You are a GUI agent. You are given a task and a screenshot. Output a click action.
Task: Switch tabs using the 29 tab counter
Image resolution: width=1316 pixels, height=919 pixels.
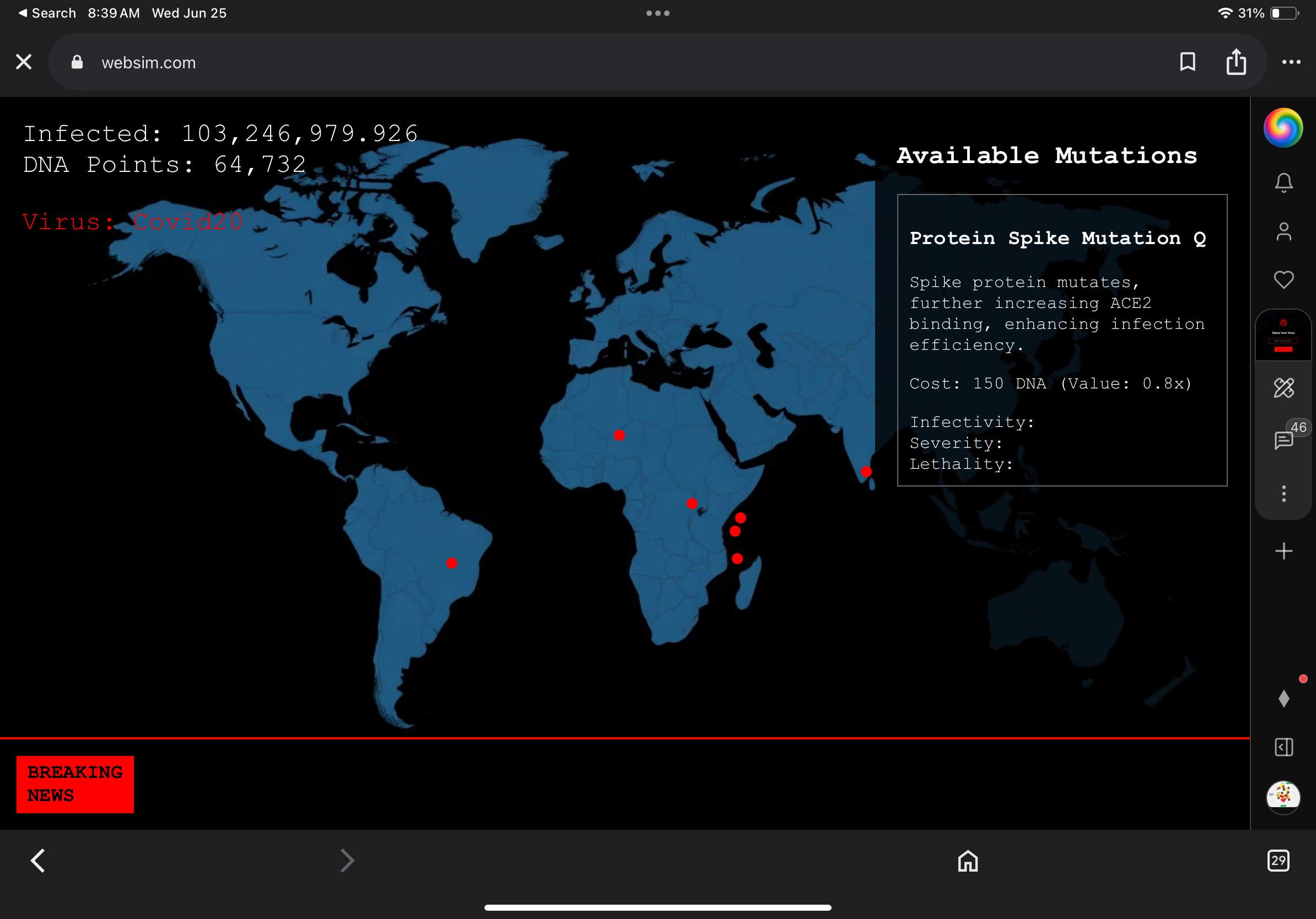click(1279, 861)
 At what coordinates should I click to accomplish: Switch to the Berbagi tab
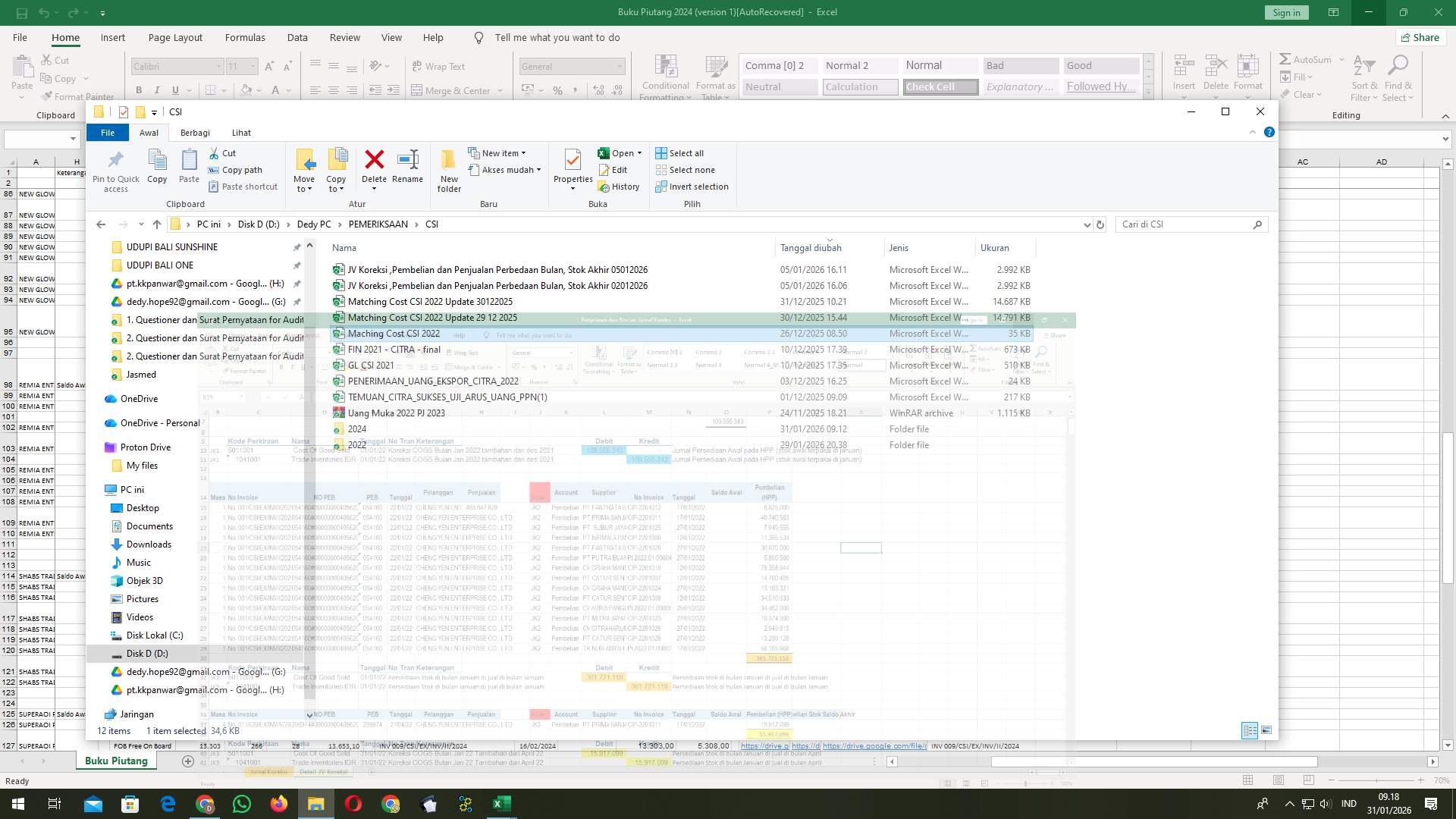[x=195, y=133]
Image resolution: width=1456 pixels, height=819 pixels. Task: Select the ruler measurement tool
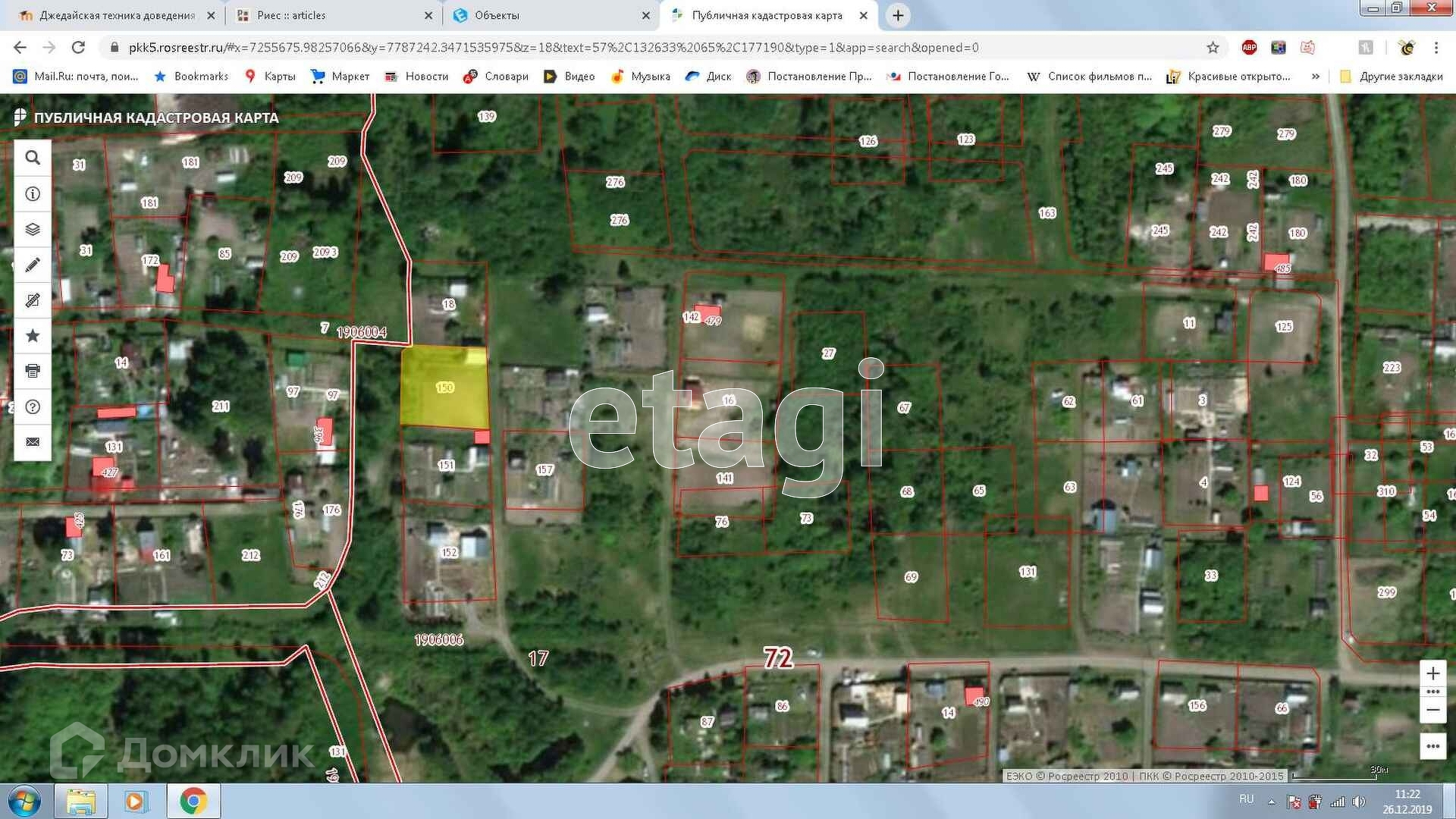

▶ [Exercise directions]
Once the line containing "Image resolution: width=1316" is found, it and every line through the end of the records above should be output exactly, with no pictures.

▶ [Answer to this problem]
Image resolution: width=1316 pixels, height=919 pixels.
click(1279, 861)
 At what coordinates should I click to accomplish: Switch to the Berbagi tab
[x=195, y=133]
Image resolution: width=1456 pixels, height=819 pixels. Task: Select the ruler measurement tool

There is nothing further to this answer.